Déjà, depuis quelque temps, des bruits mystérieux allaient et venaient dans le jardin ; Roland les entendait et ne s’en inquiétait point. Il savait d’avance que l’atelier Cœur-d’Acier fêtait son chef à la Saint-Nicaise, et il se résignait bonnement à toutes sortes de surprises. Le bronze enrhumé de la Sorbonne vibrait encore dans l’air, quand l’explosion d’une boîte d’artifice, éclatant sous ses fenêtres, lui annonça que les réjouissances annuelles commençaient.

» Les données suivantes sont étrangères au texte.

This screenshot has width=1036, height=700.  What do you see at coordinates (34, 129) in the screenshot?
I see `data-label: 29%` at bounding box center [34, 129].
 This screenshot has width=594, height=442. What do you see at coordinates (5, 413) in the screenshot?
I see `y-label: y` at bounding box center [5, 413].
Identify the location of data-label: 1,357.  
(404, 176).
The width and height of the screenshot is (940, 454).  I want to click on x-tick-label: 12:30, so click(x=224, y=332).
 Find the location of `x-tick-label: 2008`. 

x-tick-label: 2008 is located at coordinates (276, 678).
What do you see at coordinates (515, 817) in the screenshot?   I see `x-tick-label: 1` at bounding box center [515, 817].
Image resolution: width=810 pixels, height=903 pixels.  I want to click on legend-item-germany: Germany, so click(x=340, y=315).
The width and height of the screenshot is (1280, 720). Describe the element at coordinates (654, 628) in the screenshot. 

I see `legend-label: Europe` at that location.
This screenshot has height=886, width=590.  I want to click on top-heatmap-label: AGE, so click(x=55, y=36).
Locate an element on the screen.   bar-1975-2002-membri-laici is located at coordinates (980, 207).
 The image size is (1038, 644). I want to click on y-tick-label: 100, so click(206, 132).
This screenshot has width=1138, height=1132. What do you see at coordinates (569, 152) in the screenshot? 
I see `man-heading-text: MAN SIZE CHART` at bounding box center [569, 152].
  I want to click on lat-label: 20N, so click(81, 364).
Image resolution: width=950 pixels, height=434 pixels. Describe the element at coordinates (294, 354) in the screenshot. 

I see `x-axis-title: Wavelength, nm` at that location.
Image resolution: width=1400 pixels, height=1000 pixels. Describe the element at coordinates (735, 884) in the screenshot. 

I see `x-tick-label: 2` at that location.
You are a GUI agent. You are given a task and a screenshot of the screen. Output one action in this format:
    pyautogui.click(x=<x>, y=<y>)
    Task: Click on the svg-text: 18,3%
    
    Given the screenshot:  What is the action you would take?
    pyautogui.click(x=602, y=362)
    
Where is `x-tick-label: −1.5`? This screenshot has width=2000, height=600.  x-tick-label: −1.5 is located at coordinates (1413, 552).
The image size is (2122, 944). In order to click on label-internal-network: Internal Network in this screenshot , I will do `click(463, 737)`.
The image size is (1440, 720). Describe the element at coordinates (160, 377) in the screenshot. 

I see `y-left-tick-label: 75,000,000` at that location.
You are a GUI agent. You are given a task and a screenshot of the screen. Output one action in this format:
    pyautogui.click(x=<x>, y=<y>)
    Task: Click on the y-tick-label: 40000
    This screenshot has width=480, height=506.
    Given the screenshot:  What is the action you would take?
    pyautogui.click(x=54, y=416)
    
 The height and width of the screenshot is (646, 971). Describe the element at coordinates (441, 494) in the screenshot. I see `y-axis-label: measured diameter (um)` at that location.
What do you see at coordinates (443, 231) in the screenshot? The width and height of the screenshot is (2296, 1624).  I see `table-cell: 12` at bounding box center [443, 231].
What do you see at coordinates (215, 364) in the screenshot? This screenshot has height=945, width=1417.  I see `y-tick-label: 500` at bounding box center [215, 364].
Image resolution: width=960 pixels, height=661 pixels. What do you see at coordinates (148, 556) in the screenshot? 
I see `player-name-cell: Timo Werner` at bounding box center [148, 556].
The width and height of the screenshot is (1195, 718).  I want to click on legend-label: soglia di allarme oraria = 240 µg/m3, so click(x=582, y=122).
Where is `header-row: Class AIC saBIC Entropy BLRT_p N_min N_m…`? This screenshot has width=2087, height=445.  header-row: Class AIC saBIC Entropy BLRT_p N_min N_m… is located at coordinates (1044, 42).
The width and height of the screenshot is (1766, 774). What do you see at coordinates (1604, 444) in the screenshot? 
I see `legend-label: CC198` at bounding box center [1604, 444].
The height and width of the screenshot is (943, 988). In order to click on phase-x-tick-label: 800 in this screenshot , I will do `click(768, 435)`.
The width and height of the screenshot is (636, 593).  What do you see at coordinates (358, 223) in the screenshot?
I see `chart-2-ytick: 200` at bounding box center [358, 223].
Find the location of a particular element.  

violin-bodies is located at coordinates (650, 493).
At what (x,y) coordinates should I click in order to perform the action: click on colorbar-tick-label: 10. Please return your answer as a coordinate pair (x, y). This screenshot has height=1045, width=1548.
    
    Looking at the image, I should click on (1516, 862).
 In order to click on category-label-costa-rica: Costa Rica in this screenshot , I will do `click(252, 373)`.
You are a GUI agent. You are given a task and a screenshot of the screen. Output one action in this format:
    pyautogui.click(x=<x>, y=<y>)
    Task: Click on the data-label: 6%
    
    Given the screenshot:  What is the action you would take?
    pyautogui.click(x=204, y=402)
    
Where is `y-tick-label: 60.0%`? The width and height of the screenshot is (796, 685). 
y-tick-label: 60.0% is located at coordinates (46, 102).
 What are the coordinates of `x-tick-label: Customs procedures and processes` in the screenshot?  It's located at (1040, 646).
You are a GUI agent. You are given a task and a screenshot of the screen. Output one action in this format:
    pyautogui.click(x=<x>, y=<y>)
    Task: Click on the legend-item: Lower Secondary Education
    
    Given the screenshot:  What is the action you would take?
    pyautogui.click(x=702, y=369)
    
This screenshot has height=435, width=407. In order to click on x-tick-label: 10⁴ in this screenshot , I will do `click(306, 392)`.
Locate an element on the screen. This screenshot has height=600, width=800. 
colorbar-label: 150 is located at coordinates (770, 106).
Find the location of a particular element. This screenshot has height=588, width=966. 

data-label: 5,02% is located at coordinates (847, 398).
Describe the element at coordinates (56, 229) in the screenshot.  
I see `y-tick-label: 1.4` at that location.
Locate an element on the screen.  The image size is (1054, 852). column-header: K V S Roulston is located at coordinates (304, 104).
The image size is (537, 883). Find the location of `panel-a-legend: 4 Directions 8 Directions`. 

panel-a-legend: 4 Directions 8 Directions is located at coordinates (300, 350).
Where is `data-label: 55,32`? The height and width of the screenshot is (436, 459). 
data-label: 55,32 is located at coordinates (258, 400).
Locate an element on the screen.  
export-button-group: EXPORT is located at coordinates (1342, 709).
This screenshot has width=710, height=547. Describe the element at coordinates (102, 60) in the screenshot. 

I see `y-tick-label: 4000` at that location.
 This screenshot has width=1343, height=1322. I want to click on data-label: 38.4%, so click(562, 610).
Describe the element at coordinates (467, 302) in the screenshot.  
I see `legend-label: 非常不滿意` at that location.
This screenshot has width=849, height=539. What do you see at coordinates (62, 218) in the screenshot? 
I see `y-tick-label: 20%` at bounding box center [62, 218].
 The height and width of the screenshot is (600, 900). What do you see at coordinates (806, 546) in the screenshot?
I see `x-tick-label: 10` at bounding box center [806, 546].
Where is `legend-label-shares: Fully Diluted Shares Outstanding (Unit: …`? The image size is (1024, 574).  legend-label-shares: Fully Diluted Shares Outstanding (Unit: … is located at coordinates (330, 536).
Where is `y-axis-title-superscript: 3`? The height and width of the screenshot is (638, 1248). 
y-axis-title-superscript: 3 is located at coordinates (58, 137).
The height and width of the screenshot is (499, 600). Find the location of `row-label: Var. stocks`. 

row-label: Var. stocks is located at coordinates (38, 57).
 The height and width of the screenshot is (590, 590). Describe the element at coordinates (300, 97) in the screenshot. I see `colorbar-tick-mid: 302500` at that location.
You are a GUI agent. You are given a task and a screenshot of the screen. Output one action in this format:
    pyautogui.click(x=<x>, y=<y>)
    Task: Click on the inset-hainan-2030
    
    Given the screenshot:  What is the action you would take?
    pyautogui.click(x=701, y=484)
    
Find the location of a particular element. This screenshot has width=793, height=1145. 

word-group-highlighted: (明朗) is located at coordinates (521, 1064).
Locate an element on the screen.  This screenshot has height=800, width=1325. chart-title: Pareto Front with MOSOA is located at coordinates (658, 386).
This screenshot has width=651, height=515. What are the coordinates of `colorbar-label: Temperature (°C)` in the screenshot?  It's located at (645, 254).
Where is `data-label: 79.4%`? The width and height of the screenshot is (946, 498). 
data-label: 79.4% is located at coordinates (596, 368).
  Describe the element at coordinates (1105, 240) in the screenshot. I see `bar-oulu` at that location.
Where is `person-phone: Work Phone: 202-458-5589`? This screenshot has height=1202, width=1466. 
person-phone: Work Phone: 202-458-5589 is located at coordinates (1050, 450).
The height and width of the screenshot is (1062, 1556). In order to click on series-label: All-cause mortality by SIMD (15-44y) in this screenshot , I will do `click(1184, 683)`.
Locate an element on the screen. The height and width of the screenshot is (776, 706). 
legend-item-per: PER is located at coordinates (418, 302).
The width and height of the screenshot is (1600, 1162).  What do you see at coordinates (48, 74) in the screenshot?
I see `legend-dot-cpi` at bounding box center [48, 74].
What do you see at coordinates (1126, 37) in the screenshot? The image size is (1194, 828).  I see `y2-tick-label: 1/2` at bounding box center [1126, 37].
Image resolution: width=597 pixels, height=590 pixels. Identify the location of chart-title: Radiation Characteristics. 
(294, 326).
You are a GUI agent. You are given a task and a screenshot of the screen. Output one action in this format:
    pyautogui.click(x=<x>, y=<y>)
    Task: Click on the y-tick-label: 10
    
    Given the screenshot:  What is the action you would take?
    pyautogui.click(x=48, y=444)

La draperie retomba aussitôt sur les deux jeunes sourires demi-voilés par la nuit, et M. Cœur, se redressant dans la dignité de ses fonctions patriarcales, fit un pas vers la porte, à la rencontre des honneurs qui allaient le submerger.

Il était temps. Une grande lumière incendia le jardin, tandis qu’une acclamation formidable s’élevait vers les cieux étonnés.

— Vive le patron et la salade !

Deux longues files de barbouilleurs, ornés de torches, fuyaient à perte de vue devant l’entrée du pavillon ; à tous les arbres, illuminés à la fois, des verres de couleurs pendaient comme les fruits d’un jardin féerique.

— Ah ! dit Roland avec conviction, mes enfants, je ne m’attendais pas à celle-là ! c’est bien plus fort que l’année dernière !

L’année dernière, Roland avait dit la même chose exactement ; mais c’en était assez pour payer la peine de tous ces pauvres grands enfants, qui agitèrent leurs torches et renouvelèrent leurs fantastiques acclamations.

Gondrequin-Militaire était naturellement à la tête de la première file ; M. Baruque commandait la seconde.

Dans les deux files, chacun portait sa torche de la main droite et avait la gauche derrière le dos. À un signal donné par M. Baruque, toutes les mains cachées apparurent, armées chacune d’un gros bouquet. Un monceau de fleurs s’éleva devant les marches du pavillon, au haut desquelles M. Cœur était debout.

— Vive le patron et la salade !

— À la suite de quoi, dit M. Baruque, qui ôta son chapeau de feutre mou, Militaire, comme c’est l’habitude, va prononcer le discours de tous les ans. Avalez vos langues ! c’est l’instant, c’est le moment, sans éternuer, ni tousser, ni rien… Hé ! houp !

Il y eut aussitôt un grand silence. À son tour et non sans émotion, Gondrequin, ôtant son feutre mou, fit un pas vers le perron. Il ne parla pas cependant tout de suite, parce que, à la surprise générale, M. Baruque, obéissant à un signe de M. Cœur, venait de monter les marches du petit perron.

M. Baruque écouta d’abord en souriant ce que le patron lui disait tout bas ; mais bientôt on le vit pâlir et faire un pas chancelant en arrière.